When my friend made that statement recently I didn’t have a good response. We went to college together, and he now works as an auditor. I was over that day to get his thoughts on which prospective UCLA accounting class would be most useful, but  after a few hours I left his apartment without a recommendation. This conversation got me thinking, however, about the following question: what things in adult life does college fail to prepare us for?
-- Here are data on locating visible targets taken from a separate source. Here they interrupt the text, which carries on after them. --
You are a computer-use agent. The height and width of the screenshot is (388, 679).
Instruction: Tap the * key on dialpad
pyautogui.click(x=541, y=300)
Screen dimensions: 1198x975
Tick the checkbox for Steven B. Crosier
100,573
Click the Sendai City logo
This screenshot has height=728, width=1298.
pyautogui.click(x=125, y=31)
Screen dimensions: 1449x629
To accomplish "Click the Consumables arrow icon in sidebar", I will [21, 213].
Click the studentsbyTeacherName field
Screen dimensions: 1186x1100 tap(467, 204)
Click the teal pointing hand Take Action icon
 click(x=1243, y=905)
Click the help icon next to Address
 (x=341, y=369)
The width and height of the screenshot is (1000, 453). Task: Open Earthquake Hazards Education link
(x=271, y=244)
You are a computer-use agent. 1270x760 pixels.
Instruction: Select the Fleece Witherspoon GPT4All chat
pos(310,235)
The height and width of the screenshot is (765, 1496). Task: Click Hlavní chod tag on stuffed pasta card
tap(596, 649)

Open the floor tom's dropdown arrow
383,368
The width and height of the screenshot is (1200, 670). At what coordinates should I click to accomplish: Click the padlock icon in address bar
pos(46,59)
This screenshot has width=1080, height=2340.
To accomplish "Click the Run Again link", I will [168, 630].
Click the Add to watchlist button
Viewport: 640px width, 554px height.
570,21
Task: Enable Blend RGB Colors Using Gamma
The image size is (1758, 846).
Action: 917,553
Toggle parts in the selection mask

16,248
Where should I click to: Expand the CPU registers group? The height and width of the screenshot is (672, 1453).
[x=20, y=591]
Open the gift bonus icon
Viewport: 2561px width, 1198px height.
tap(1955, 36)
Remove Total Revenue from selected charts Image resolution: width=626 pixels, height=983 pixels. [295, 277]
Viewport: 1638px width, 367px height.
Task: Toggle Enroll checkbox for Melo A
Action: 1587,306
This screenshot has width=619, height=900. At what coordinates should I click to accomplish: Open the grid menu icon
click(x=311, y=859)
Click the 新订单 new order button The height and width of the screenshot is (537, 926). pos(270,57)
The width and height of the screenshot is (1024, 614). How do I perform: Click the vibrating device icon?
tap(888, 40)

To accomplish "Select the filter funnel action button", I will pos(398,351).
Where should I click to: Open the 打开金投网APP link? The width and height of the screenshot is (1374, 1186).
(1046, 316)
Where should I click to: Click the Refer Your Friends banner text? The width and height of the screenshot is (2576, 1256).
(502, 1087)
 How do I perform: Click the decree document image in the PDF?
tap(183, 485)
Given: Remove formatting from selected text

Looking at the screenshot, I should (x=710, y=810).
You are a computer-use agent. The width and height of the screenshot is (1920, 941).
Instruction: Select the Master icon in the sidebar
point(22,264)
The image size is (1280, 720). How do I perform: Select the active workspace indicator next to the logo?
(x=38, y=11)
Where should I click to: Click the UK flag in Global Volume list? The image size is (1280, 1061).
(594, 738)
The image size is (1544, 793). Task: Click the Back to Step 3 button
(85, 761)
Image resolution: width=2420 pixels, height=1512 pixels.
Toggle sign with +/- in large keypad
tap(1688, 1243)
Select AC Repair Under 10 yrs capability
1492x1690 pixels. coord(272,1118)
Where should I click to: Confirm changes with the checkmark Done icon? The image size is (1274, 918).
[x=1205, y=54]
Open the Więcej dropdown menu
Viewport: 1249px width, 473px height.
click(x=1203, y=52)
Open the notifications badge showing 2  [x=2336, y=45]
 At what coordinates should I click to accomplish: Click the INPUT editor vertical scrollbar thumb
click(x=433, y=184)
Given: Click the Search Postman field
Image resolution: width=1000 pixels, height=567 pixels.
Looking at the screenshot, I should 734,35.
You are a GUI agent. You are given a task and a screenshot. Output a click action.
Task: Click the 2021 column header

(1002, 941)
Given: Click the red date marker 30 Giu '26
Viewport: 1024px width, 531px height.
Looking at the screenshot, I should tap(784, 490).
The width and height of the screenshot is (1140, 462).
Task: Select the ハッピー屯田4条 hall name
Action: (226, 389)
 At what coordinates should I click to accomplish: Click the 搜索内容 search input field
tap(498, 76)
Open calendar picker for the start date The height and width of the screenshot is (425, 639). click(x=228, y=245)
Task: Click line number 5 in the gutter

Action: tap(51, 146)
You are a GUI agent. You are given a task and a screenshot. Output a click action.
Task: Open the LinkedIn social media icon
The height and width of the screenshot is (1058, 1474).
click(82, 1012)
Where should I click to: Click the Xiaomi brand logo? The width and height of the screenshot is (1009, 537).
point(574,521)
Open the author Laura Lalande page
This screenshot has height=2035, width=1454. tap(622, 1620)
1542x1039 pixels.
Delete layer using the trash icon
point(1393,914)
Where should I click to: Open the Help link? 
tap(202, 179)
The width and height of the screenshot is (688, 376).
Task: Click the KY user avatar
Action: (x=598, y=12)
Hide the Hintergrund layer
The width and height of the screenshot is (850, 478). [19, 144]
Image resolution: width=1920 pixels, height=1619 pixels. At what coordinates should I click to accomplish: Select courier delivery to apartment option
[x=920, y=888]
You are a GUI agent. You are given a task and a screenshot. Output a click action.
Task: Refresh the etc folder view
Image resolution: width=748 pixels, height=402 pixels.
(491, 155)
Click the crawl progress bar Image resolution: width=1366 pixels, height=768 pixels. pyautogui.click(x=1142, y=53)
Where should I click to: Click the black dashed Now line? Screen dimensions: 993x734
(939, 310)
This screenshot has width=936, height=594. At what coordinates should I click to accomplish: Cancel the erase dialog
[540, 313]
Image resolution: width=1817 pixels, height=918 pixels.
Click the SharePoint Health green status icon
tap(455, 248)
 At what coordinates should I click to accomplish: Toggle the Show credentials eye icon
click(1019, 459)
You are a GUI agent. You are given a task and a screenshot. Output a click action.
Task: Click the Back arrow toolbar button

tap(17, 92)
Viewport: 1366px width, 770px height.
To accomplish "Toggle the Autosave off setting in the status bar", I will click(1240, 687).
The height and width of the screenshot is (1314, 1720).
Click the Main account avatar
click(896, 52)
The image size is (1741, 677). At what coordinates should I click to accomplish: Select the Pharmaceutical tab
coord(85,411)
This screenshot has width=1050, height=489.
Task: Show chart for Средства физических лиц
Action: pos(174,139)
There are many responses. My friend believes that college often concentrates on the theoretical at the expense of what’s practical. David Brooks has opined that given its outsized impact on one’s happiness, colleges should offer courses on who to marry. James Altucher says skip it entirely and start a business. My first thought was about the art of managing others’ expectations, a concept I’ve learned a lot about since graduating. I’ve been surprised to find that people can tolerate all kinds of terrible developments, so long as they don’t feel blindsided by them. At the time I was finishing school, however, the only relevant wisdom I had was: 1) better to under-promise and over-deliver, and 2) the worst way to drink Absolut is when you thought the cup contained water.

Expectations are a powerful force, as we crave having even a hint of what’s next. It’s gratifying when what we expect comes to pass, as we’re able to appropriately calibrate our emotions ahead of time. Doing so allows us to avoid situations where – because of a surprise invalidating our expectation – we respond with irrational emotions. Being wrong about an expectation is often worse than not having one at all. The most devastating curveball, for example, is one the hitter doesn’t expect. We see it constantly in the market, when companies hitting or missing earnings expectations can be the impetus for wild price movements. In recent months, hearing “shares rose after company XYZ beat expectations” has been a welcome and prevalent sound bite.

What’s maddening in the markets is that the reaction to hitting or missing analysts’ consensus predictions is not always rational; Apple announced staggering profits a year ago, but because they didn’t sell enough iPhones that quarter, their shareholders were promptly rewarded with a 14% price drop (you can probably guess why I’m still bitter about this). So it goes… but what can be done about it? One individual can’t teach the entire financial system not to irrationally overreact because some analysts’ expectations were invalidated. In fact, I wouldn’t want to, since great opportunity awaits when the herd is being irrational.

A relatively famous investor once said, “… try to be fearful when others are greedy and greedy only when others are fearful.” The quote’s fine print is that following this advice is scarier than advertised. There’s comfort being amongst the herd; everyone succeeds or fails together. For the investor with low self-belief, the fear of failing alone often overshadows the potential of succeeding alone. But if you aspire to do better than the herd, looking to profit off the market’s irrational reactions is an excellent place to start. If you don’t feel comfortable with taking unpopular positions in unpopular companies, then you’ll save time, energy, and heartbreak by buying a low-cost index fund and letting the market work its magic. But if you’re feeling bold, the opportunities are out there… and on this blog I’ll be looking for them.